The regulation specified that reports be filed on the FDA’s Medwatch Form 3500A or an electronic equivalent. Manufacturers: Manufacturers are required to report to the FDA when they learn that any of their devices may have caused or contributed to a death or serious injury.

Is Oregon a mandatory reporting state?

Who is a mandatory reporter? All “public or private officials,” including employees of Oregon State University, are mandatory reporters. Under state law, the following types of individuals are included: School employees, including an employees of a higher education institution.

How to report an adverse event to MedWatch?
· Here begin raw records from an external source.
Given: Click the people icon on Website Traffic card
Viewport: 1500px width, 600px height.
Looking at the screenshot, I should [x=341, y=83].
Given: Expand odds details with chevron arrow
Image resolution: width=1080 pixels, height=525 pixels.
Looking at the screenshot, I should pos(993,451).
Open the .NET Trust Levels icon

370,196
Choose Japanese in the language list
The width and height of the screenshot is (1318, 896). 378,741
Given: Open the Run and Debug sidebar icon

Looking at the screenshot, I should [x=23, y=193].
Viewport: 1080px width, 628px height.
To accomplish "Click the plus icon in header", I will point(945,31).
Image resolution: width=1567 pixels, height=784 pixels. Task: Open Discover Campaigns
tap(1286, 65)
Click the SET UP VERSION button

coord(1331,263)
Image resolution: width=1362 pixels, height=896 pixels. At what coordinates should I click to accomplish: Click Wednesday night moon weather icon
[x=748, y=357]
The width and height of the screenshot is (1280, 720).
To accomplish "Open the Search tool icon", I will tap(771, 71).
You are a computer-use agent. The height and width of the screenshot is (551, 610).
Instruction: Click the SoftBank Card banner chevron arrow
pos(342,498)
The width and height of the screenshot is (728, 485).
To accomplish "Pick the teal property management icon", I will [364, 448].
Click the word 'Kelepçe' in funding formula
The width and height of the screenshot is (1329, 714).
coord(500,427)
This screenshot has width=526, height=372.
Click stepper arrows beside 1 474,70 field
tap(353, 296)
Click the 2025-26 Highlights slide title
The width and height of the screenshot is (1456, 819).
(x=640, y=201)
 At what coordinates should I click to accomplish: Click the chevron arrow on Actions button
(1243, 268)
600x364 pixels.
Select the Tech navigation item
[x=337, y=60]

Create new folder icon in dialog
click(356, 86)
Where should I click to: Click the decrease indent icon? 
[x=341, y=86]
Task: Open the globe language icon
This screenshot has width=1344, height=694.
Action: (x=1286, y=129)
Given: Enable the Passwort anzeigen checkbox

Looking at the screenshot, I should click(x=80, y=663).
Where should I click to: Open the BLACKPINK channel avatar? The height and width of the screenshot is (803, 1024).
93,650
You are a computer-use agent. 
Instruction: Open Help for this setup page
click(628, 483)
Reporting can be done through our online reporting portal or by downloading, completing and then submitting FDA Form 3500 (health professional) or 3500B (consumer/patient) to MedWatch:The FDA Safety Information and Adverse Event Reporting Program, For use by healthcare professionals, consumers, and patients.

When to report to the Oregon Health Authority?

Starting October 1, 2020: Providers are required to collect and report on expanded race, ethnicity, language and disability (REALD) data for all COVID-19 encounters using this reporting portal. Our reporting form is available as a fillable PDF if you prefer to traditionally report to your Local Public Health Authority.

How to contact the FDA’s MedWatch program?

MedWatch, the FDA’s medical product safety reporting program for health professionals, patients and consumers. Contact Number 1-888-INFO-FDA (1-888-463-6332)

Where to find mandatory reporting information in Oregon?

Mandatory reporting information for other professions can be found under the specific topics on the Mandatory Reporting Web page. As an employee of the Oregon Department of Human Services (ODHS) you are a Mandatory Reporter.